화학공학소재연구정보센터
Computers & Chemical Engineering, Vol.18, No.7, 551-561, 1994
Cocurrent Turbulent Tube Reactor with Multiple Gas Injections and Recycle of Slurry - A Treatment in Terms of Green-Functions
A system of integral equations based upon momentum and mass balances, apt for the modeling of a multiphase gas-slurry turbulent tube reactor operating in the dispersed bubble-flow pattern, with slurry recycle and allowance for multiple injections of a gaseous reactant, has been developed using the Green function formalism. This mathematical treatment results adequate for the systematic handling of the solutions representing the different combinations of initial- and boundary-value problems which arise whenever the recycle ratio becomes nonzero. A multi-point gas injection operation of the TTR can be accounted for with the simple introduction of as many point source terms in the mass balance for the dissolved gaseous reactant as needed.
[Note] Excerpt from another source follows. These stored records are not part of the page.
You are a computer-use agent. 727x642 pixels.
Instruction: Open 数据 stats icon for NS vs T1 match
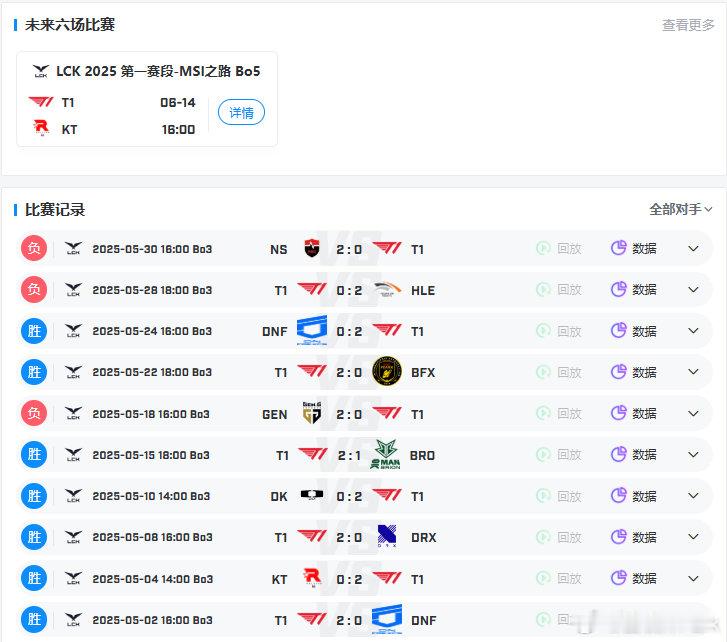coord(619,248)
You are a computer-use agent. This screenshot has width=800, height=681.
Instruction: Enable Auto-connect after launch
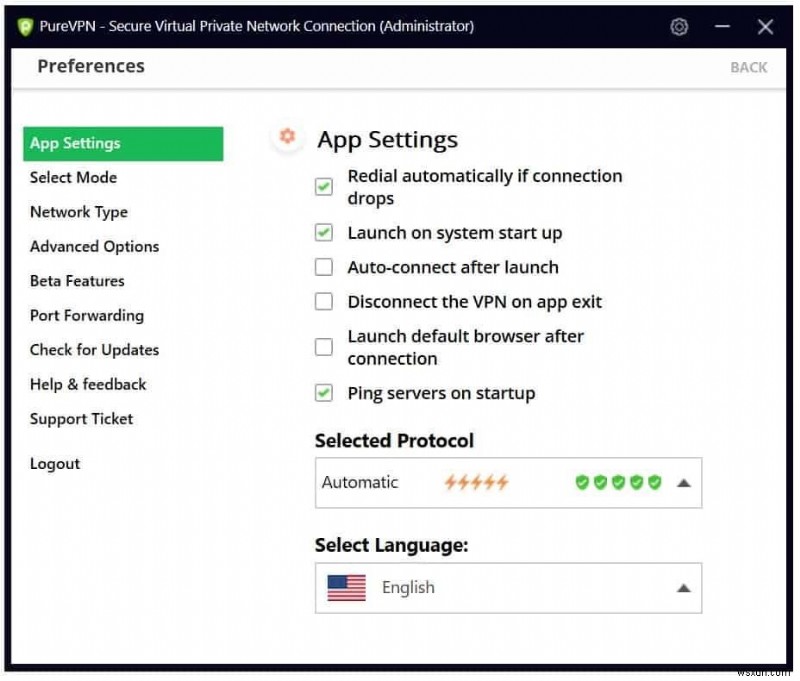pos(323,267)
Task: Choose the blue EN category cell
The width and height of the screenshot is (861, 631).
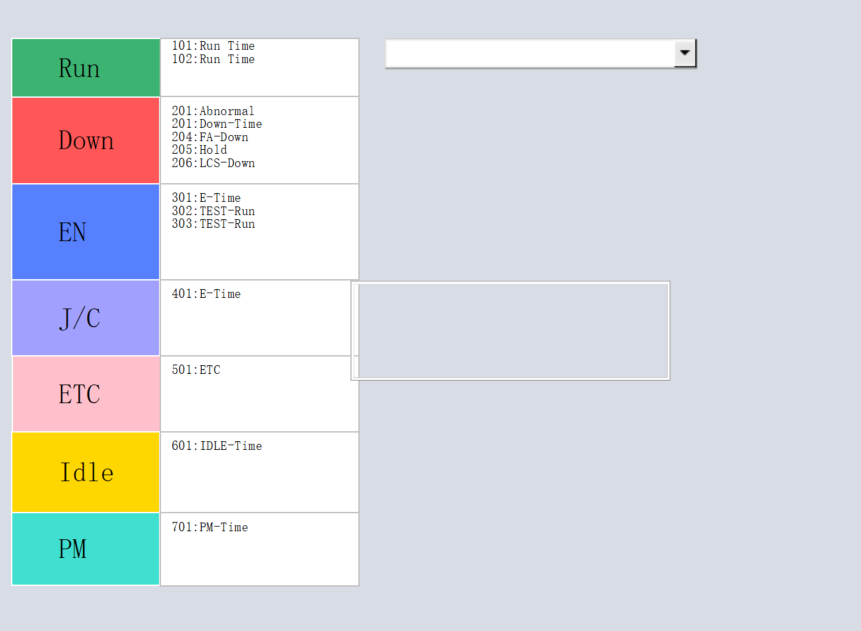Action: click(85, 232)
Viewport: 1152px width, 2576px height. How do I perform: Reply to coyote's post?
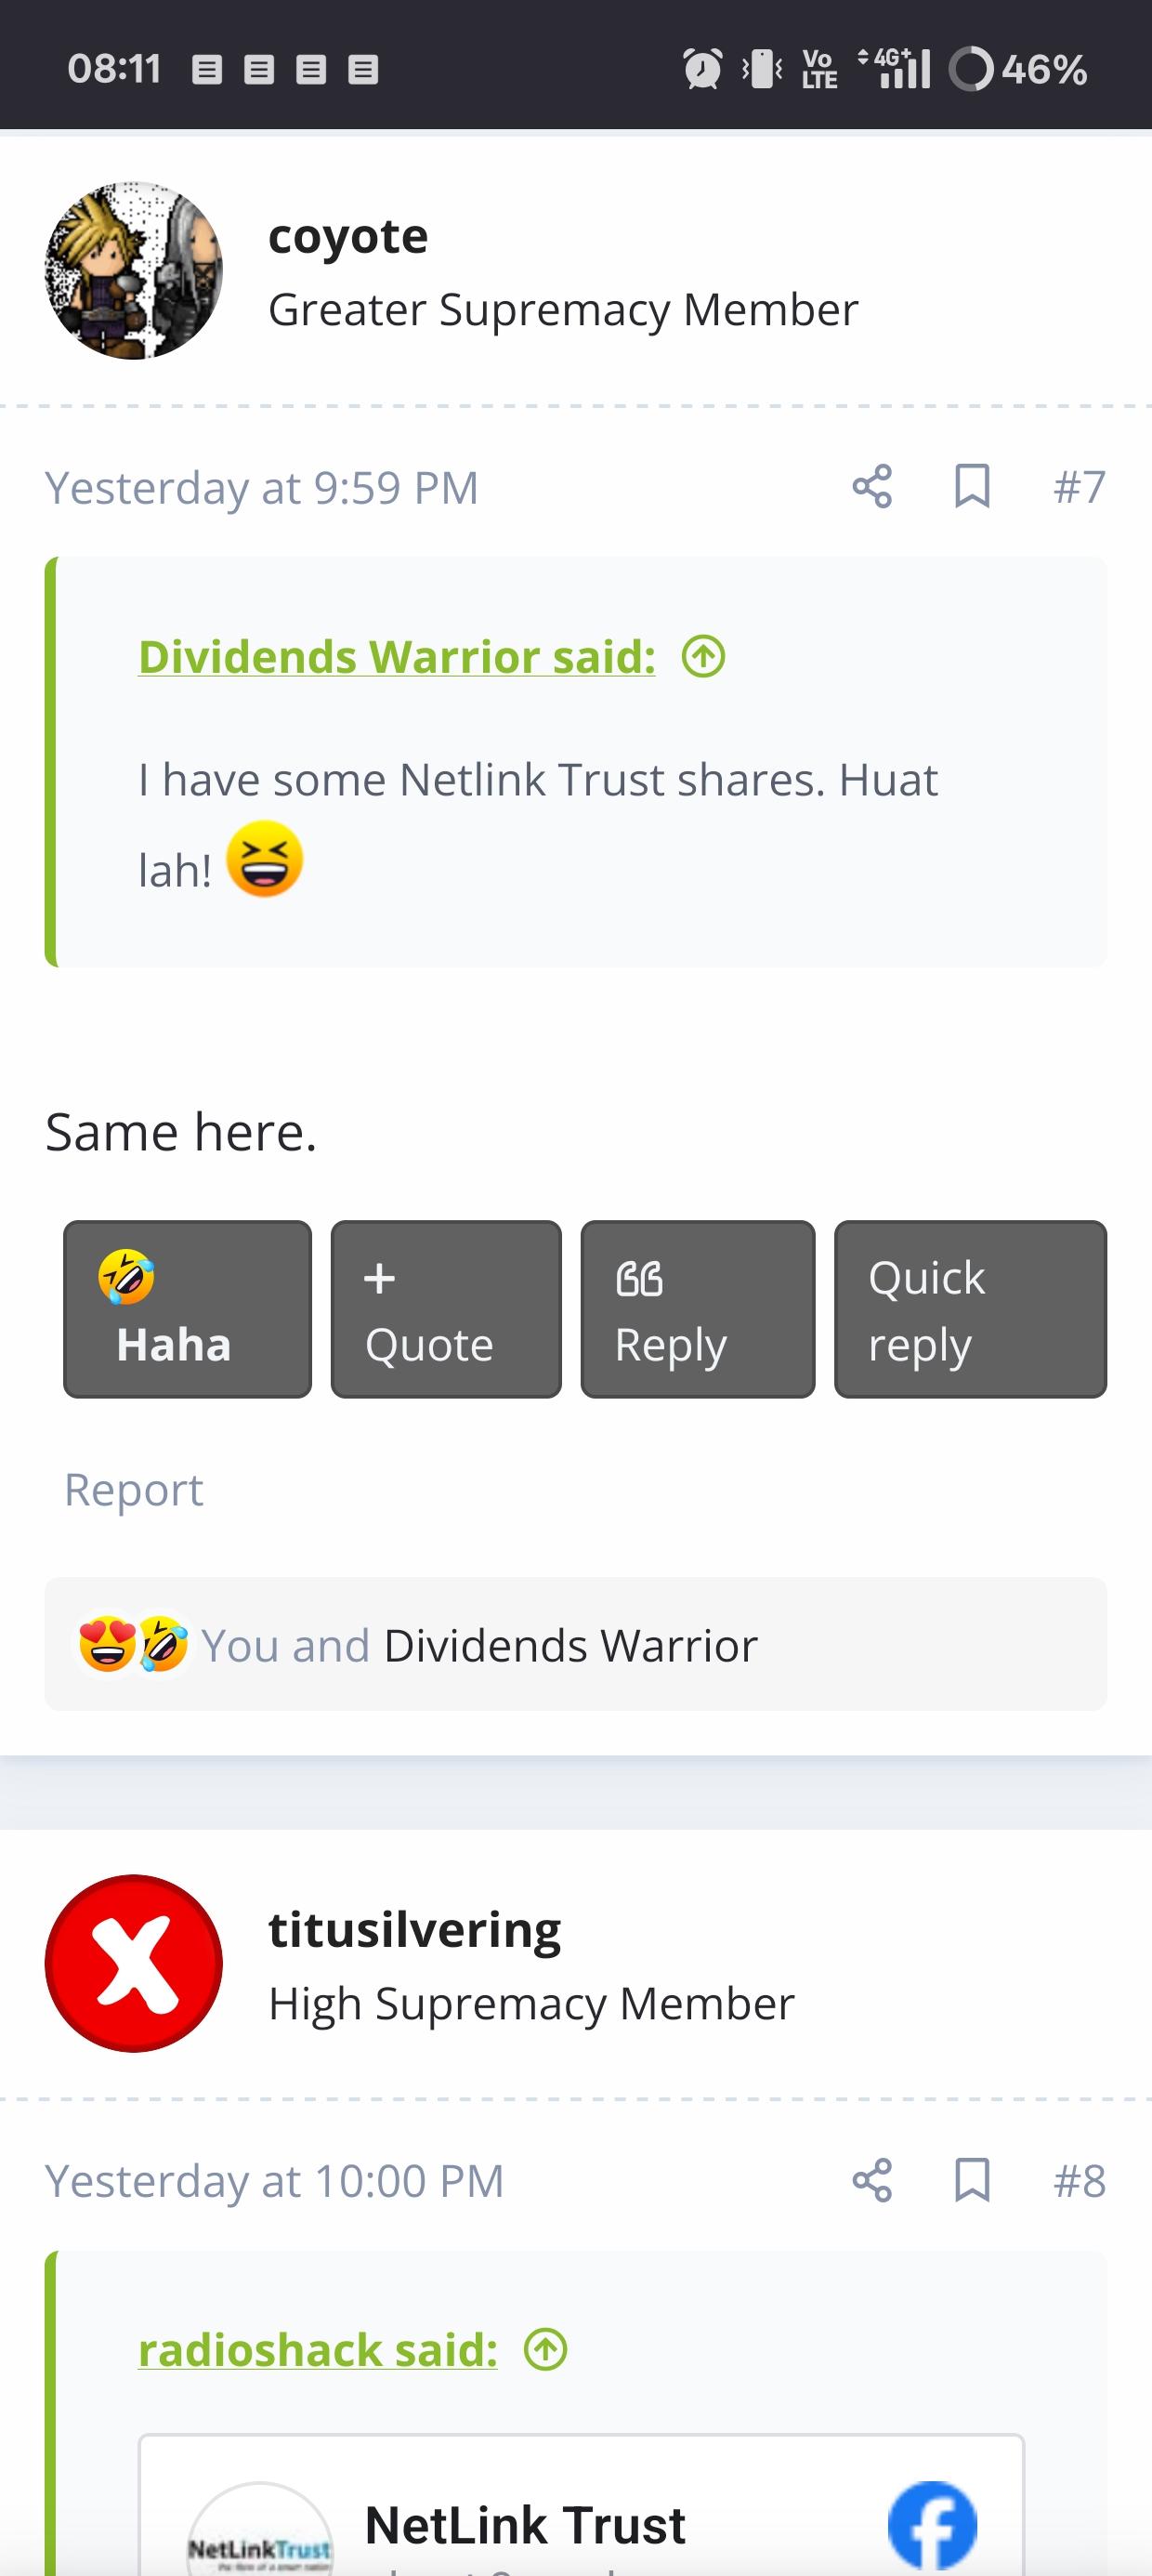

An iterative solving routine, combined with the topological concept of homotopy, has been implemented and applied as an example for a particular process. The iterative numerical resolution schemes that were implemented starting from said integral equations have, in general, a narrower convergence region than that attainable via a more standard integration method. A split of the driving force terms of the sensitive mass balance equation enlarges it, as it was also found by other authors who have analyzed similar problems. However, a noticeable advantage in favor of iterative schemes (as measured by computing times) is found whenever the boundary-value problem resulting from the presence of a process recycle has to be dealt with. This advantage becomes even greater if multiple injections of gas are considered. The modelling of the turbulent tube reactor serves only as an illustration of using Green functions in chemical engineering systems. Moreover, after the model assumptions, the remaining model is not a characteristic one for a slurry reactor, but can also be used for other heterogeneous gas-liquid reactors, provided no enhancement of gas absorption occurs.